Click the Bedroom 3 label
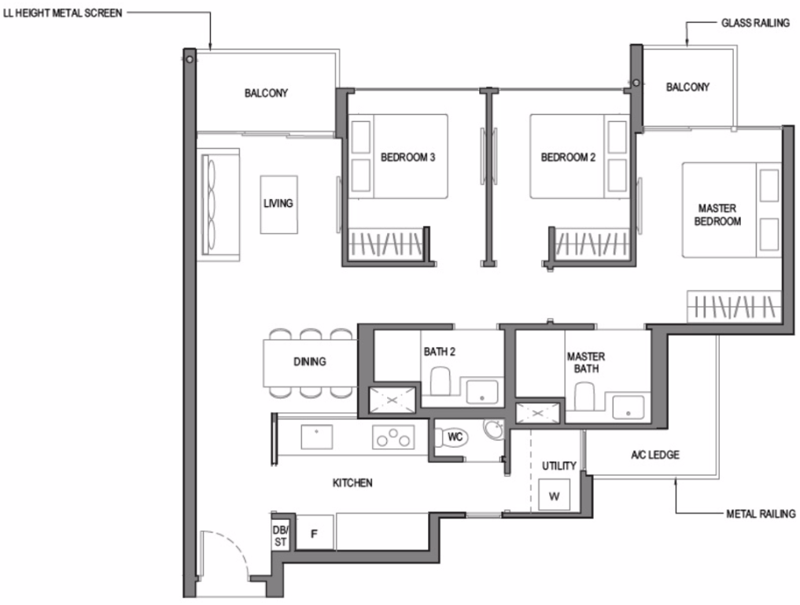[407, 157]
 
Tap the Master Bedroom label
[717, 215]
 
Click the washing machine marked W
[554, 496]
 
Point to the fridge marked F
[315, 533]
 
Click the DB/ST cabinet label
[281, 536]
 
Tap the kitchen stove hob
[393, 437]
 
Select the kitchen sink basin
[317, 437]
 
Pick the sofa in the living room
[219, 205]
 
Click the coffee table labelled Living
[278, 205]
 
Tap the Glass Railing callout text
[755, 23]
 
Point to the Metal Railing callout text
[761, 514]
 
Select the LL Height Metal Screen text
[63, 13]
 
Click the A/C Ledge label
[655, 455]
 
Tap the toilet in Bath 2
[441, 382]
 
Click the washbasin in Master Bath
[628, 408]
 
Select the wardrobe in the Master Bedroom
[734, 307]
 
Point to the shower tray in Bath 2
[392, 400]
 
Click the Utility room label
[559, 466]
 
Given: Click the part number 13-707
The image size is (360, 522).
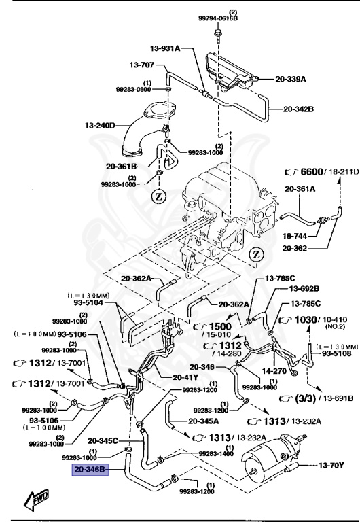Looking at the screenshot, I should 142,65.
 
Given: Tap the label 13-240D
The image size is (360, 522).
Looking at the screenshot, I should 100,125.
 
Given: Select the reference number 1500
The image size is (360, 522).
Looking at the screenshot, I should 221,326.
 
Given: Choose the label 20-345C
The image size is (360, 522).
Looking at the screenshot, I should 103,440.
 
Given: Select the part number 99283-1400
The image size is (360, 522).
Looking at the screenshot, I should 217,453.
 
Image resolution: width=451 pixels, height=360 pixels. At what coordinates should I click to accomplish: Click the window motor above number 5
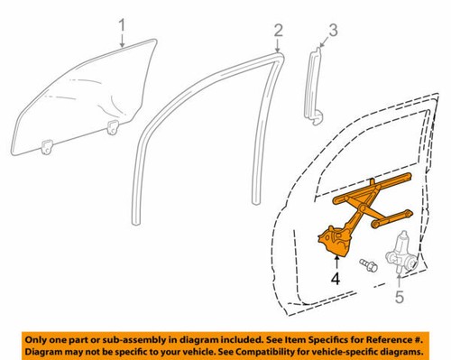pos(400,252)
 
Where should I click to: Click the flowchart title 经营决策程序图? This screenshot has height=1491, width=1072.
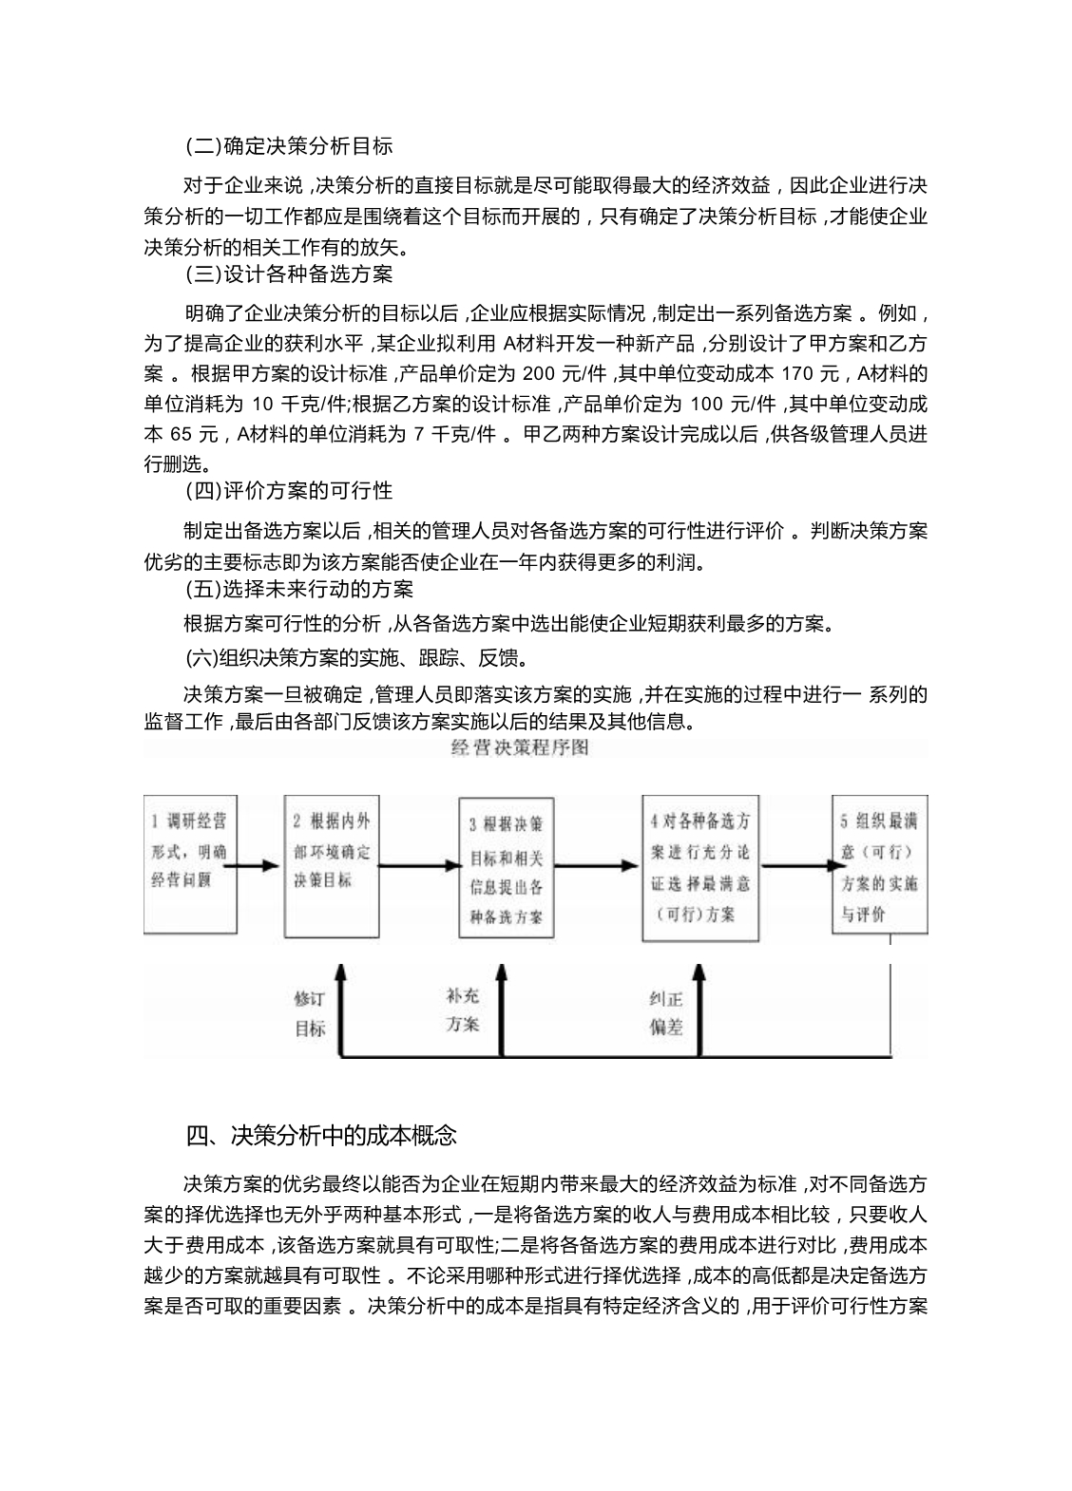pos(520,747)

——

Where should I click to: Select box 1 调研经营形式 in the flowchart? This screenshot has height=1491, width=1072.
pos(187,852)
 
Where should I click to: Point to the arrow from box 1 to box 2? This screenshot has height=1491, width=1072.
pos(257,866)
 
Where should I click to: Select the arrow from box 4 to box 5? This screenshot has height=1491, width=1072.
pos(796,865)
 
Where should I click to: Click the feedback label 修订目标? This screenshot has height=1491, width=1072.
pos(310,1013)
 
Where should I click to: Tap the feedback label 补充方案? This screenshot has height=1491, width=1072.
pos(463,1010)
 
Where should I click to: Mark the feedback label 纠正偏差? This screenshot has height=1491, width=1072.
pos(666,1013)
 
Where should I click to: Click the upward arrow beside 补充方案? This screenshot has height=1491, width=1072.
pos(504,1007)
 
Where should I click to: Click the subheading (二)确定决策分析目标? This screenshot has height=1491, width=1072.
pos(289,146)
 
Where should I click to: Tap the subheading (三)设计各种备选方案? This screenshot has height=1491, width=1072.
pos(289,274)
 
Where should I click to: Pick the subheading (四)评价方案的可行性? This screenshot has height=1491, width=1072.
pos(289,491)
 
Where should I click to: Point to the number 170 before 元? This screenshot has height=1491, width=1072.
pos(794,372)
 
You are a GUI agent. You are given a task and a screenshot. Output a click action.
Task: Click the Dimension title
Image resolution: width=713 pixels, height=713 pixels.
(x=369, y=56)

——

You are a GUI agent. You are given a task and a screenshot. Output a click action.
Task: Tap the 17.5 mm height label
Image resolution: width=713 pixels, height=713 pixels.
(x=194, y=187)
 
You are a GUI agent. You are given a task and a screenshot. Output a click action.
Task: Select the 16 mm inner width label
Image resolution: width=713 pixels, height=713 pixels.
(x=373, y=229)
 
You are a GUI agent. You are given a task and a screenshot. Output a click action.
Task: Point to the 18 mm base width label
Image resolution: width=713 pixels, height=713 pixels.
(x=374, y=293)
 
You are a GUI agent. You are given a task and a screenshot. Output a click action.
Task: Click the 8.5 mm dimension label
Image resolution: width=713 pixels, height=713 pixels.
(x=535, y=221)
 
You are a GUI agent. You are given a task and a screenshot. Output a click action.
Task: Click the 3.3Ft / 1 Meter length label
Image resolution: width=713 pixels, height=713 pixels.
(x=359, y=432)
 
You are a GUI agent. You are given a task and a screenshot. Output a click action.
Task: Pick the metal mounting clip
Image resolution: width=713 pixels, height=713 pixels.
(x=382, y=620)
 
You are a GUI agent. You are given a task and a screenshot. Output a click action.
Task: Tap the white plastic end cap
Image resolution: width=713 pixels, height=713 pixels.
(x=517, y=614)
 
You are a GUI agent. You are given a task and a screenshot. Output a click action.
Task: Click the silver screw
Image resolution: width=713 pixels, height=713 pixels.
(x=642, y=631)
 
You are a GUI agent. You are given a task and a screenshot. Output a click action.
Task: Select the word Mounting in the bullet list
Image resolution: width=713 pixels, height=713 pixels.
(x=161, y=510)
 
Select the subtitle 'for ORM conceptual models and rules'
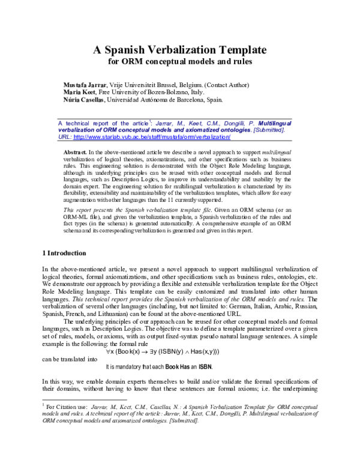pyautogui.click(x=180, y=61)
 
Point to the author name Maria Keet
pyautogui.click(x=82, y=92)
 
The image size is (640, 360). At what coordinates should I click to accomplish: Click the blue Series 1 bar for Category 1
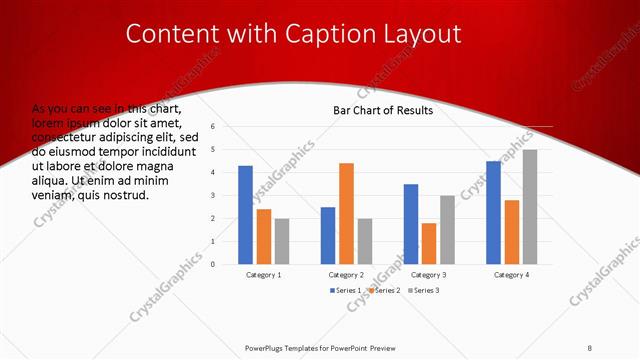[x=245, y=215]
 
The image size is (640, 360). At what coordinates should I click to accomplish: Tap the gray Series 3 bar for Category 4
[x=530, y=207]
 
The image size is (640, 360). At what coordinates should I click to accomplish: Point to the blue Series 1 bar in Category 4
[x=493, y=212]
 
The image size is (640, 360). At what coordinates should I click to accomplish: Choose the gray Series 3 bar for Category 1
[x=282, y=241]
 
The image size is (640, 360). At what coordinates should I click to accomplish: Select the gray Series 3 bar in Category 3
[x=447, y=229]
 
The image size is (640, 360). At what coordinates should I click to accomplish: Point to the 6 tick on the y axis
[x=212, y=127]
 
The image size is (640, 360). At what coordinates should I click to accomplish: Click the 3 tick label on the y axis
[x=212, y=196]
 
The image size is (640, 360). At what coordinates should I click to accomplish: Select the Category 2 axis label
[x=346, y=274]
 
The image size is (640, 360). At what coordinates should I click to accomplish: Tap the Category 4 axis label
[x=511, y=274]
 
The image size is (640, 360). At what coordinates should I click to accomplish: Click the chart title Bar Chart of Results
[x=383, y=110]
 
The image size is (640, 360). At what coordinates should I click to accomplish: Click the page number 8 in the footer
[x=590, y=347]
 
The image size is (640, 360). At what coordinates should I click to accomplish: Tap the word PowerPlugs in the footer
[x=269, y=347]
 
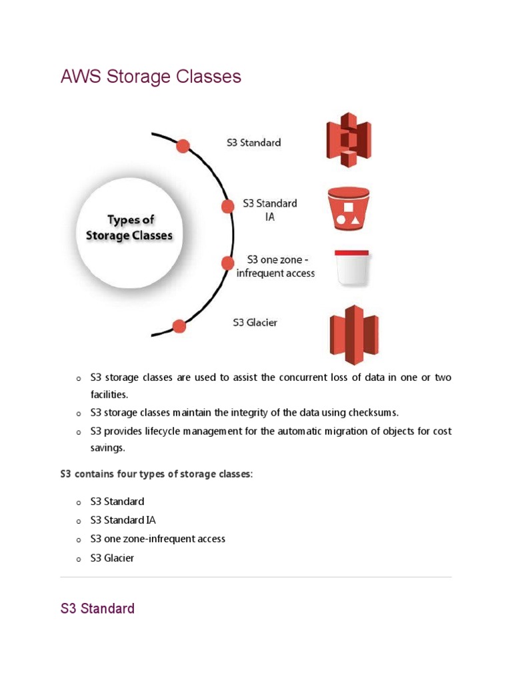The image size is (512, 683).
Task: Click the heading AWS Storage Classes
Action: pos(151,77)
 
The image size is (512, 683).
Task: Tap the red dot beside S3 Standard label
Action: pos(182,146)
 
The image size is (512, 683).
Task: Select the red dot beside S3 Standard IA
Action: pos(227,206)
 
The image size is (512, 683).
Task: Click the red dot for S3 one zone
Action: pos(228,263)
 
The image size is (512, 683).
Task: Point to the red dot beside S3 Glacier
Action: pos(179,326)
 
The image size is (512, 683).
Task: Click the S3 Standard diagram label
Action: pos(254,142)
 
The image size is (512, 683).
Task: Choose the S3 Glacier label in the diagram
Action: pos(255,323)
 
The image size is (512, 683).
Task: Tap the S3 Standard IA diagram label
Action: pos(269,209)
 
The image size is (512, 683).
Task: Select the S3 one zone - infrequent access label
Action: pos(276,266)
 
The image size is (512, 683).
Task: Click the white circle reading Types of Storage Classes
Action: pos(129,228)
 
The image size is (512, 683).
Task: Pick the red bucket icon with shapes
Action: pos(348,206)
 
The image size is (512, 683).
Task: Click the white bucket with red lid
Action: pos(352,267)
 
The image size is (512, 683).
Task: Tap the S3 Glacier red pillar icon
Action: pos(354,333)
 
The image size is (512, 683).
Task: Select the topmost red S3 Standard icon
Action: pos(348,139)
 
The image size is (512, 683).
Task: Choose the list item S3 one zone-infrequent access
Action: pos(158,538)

——

Goal » Rewrite the data between the lines holding "PowerPlugs in the footer" and "Action: pos(151,77)", inclusive, as a Markdown table with the columns Row and Line, leaving out blank lines and pictures.

Result for this task »
| Row | Line |
|---|---|
| 1 | The image size is (640, 360). At what coordinates should I click to accomplish: Tap the word PowerPlugs in the footer |
| 2 | [x=269, y=347] |
| 3 | The image size is (512, 683). |
| 4 | Task: Click the heading AWS Storage Classes |
| 5 | Action: pos(151,77) |